Objective With the rapid increase in the number of electric vehicles (EVs), the impact of EV energy storage on the power grid has become increasingly significant. To enable dynamic interaction between EV charging stations and the grid, and to use EV energy storage to regulate load in order to reduce peak-valley differences and mitigate grid impacts, this paper proposes a control and scheduling strategy based on virtual synchronous technology, considering the integration of reactive power response into the new power system.

Method Firstly, a day-ahead application mechanism was adopted, and a two-layer rolling optimization scheduling model was established to formulate charging plans for each charging station. Then, considering the working mode and characteristics of the V2G (Vehicle to Grid) system, an improved virtual synchronous control method was proposed. Under this control method, power can flow bidirectionally, and optimal power distribution was achieved through the V2G scheduling control strategy, thereby realizing both active and reactive power dispatch responses.

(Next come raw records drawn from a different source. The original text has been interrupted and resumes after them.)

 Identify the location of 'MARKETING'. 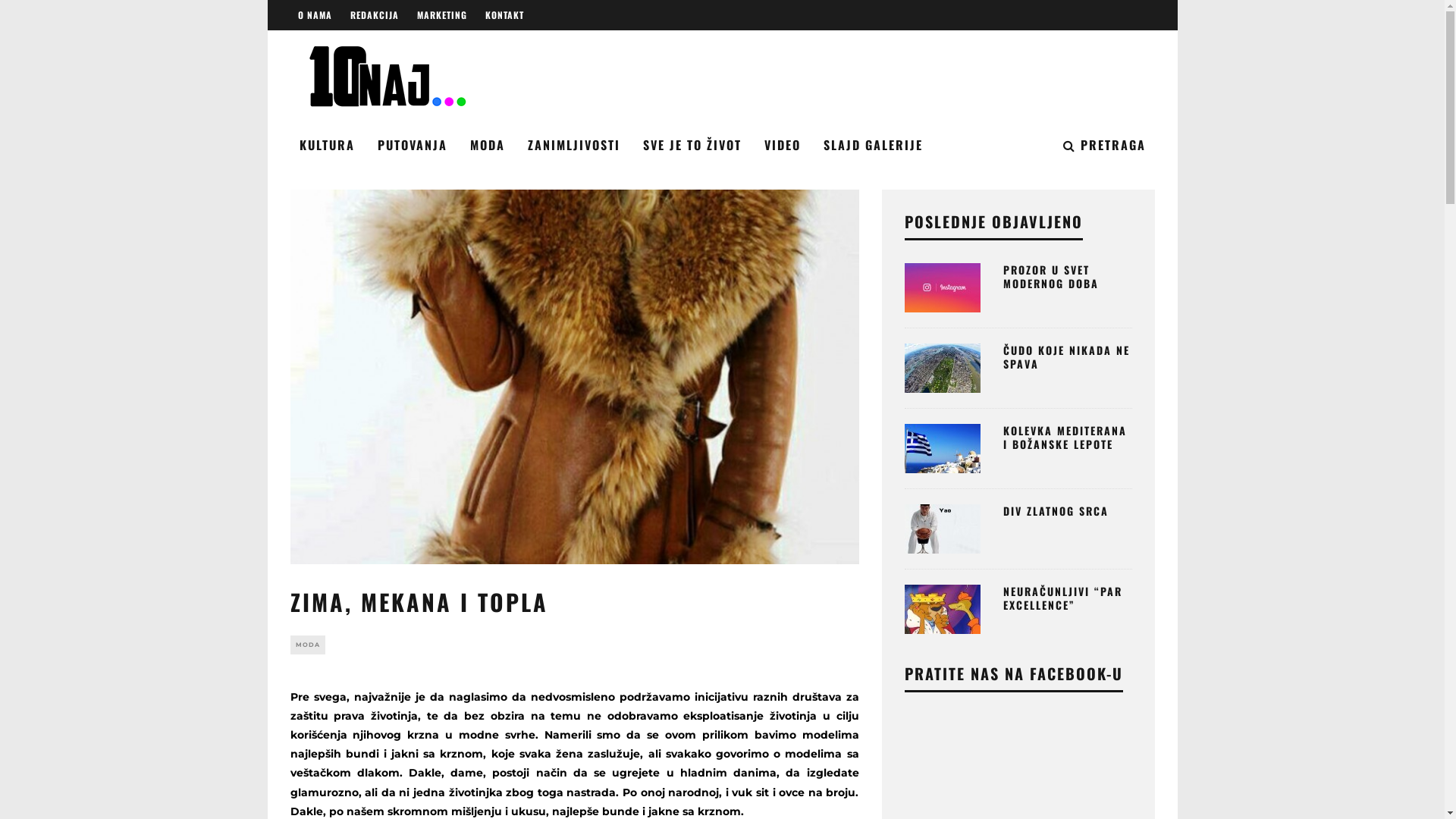
(441, 14).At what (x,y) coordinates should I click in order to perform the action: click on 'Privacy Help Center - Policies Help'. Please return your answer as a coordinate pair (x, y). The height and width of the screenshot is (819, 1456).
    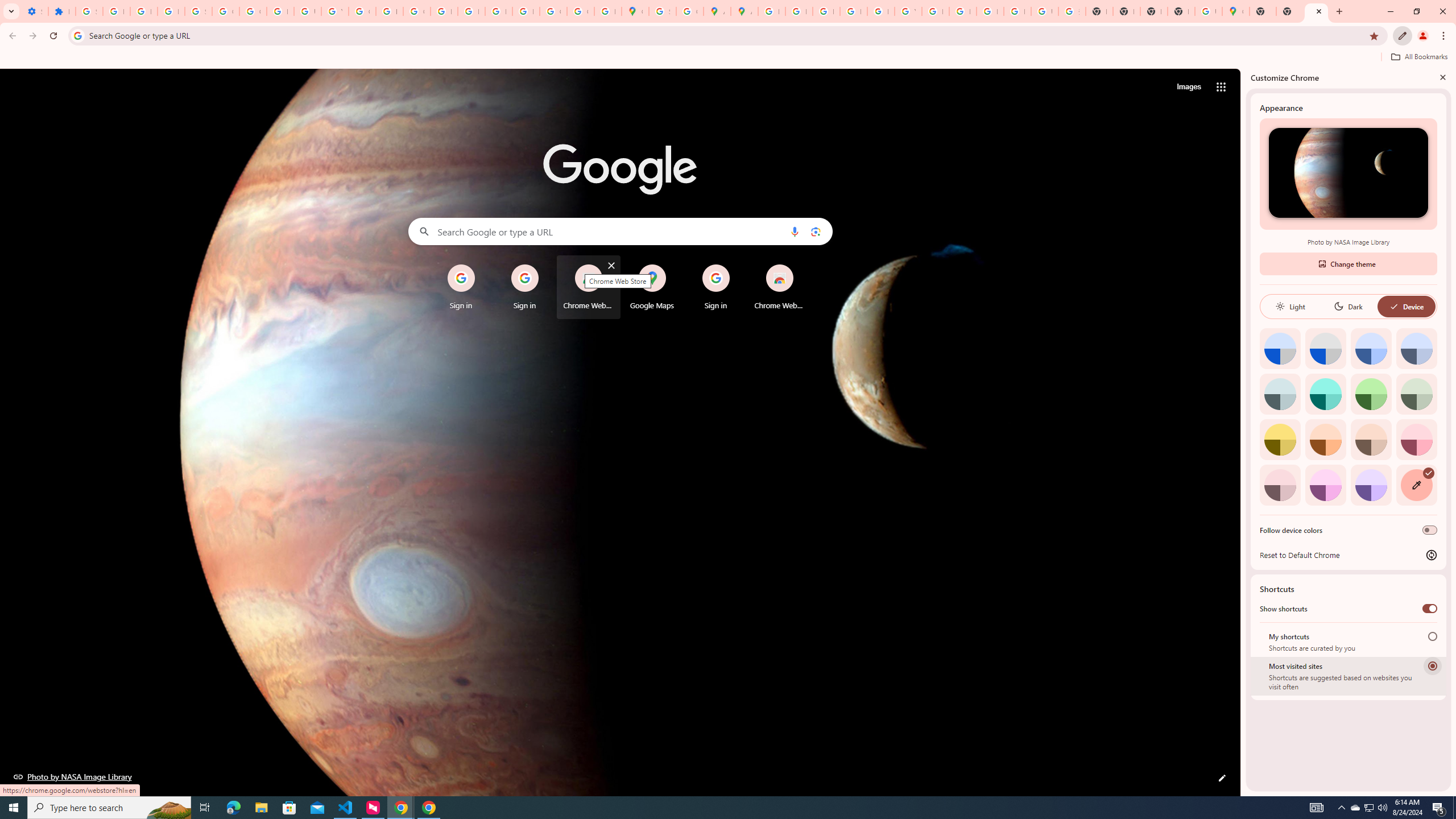
    Looking at the image, I should click on (825, 11).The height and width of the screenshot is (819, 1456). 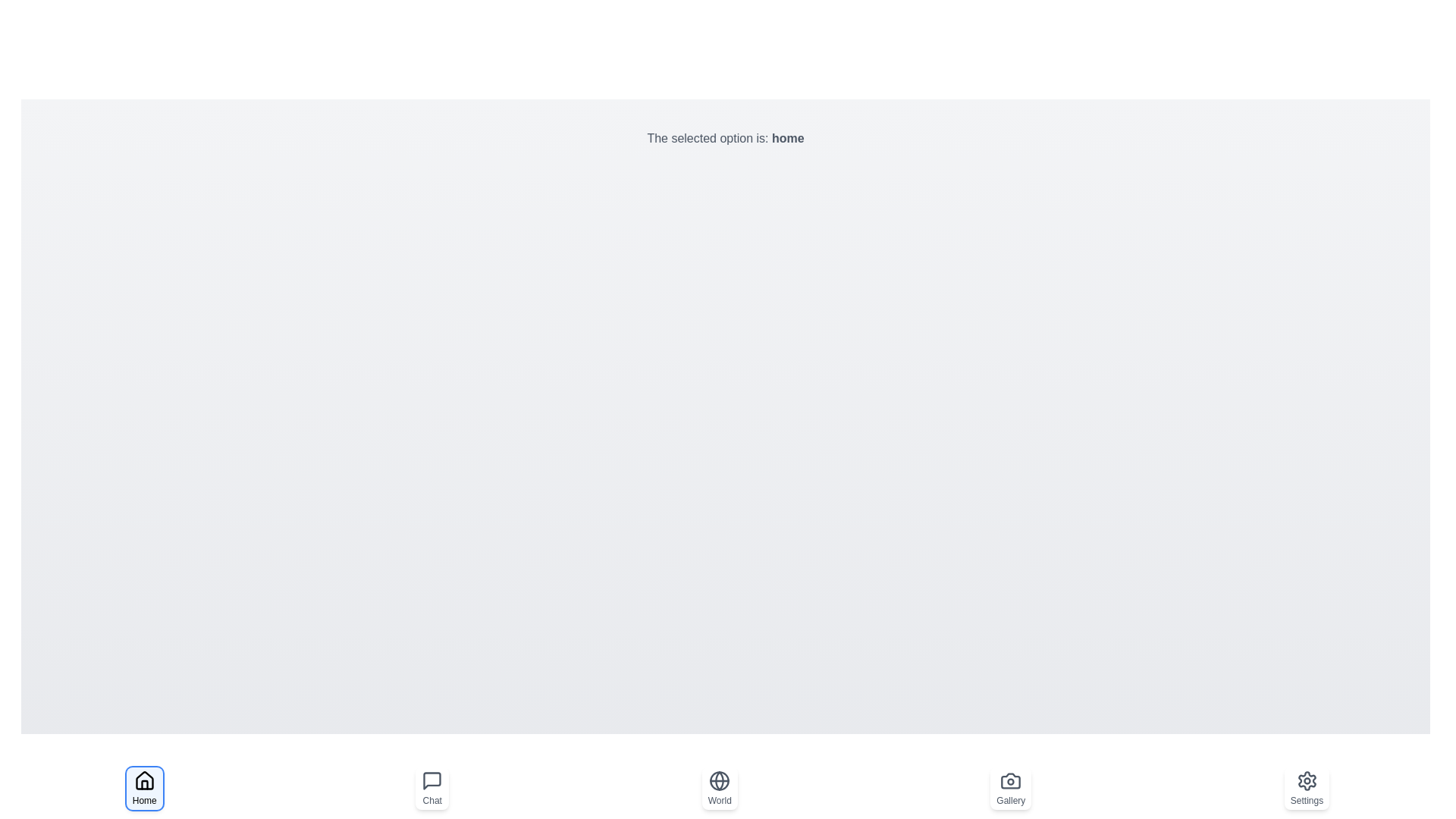 What do you see at coordinates (431, 788) in the screenshot?
I see `the Chat button to observe the visual changes` at bounding box center [431, 788].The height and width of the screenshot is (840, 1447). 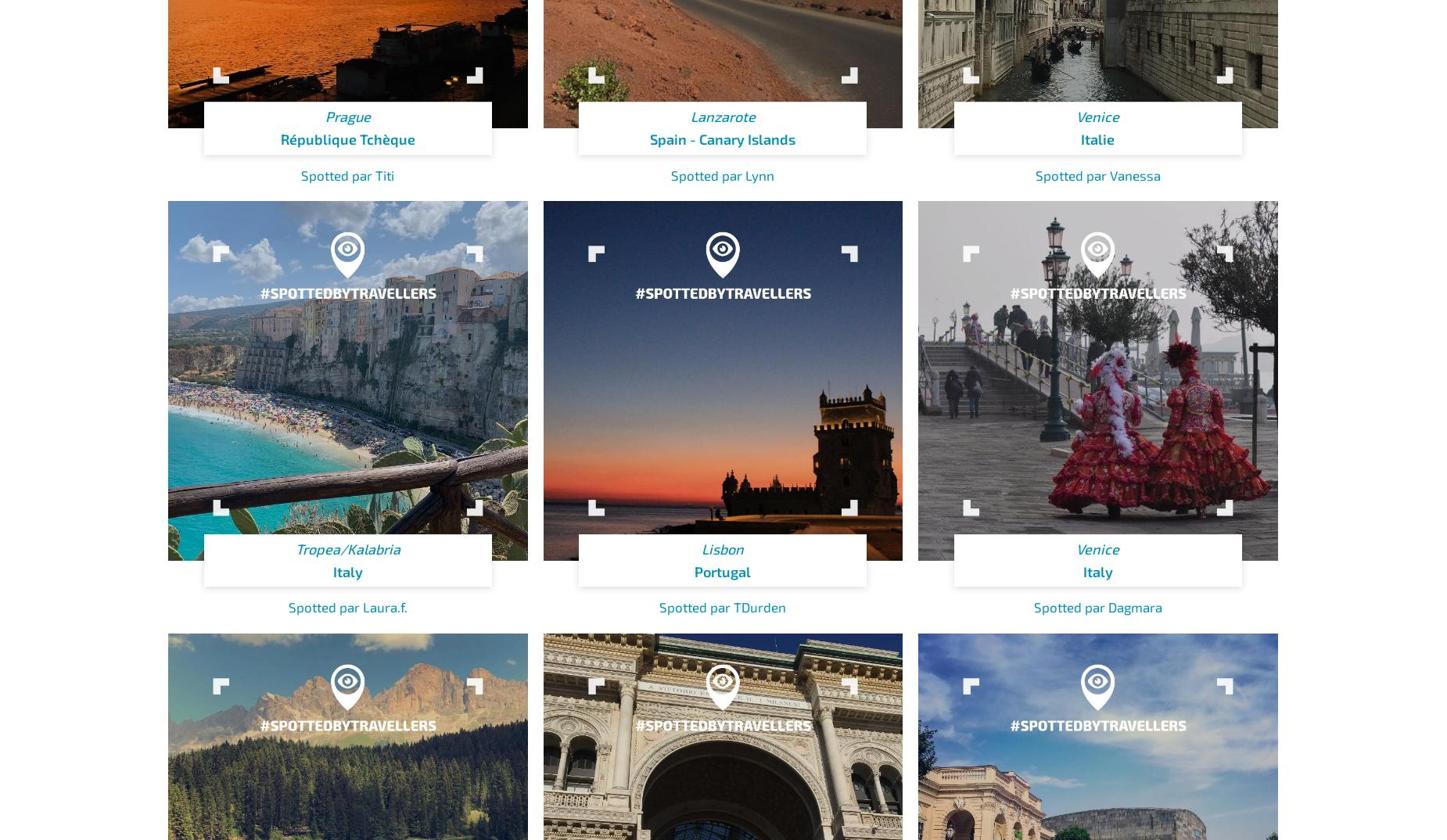 What do you see at coordinates (723, 173) in the screenshot?
I see `'Spotted par Lynn'` at bounding box center [723, 173]. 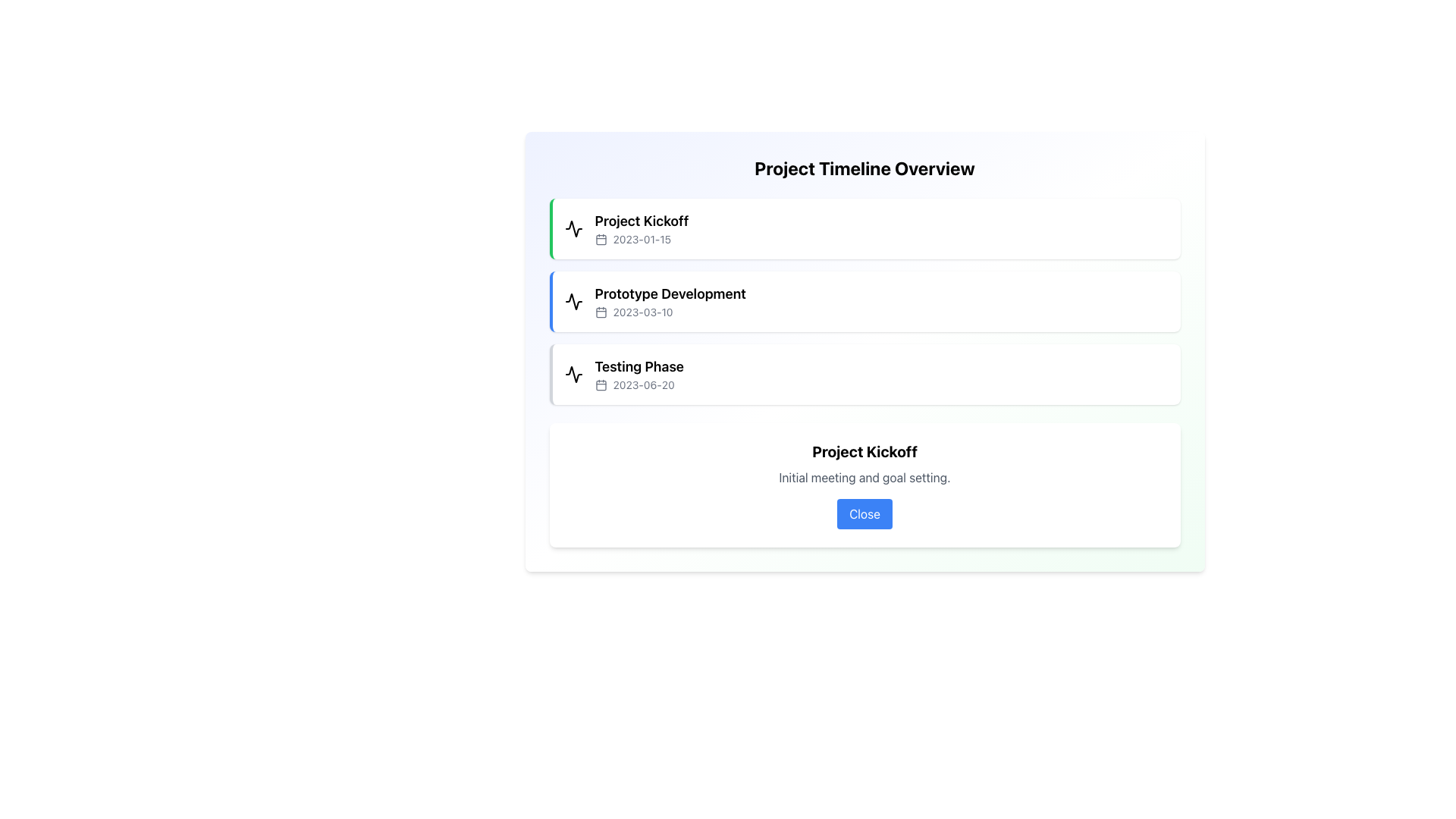 What do you see at coordinates (639, 374) in the screenshot?
I see `the third element in the vertical list, which combines a label and a date field, visually paired with an icon, representing a significant phase or milestone in a project timeline` at bounding box center [639, 374].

Result Experimental results show that the proposed strategy effectively reduces the impact of EV charging and discharging on the power system, enhancing system stability. Additionally, by issuing upper-level scheduling instructions to the lower-level V2G converter controls, bidirectional interaction between charging stations and the grid can be well realized.

Conclusion The combination of the upper-level scheduling strategy and lower-level converter control strategy not only meets the basic needs of the V2G system but also demonstrates excellent output characteristics. This control and scheduling strategy provides strong support for the stable operation of future power systems.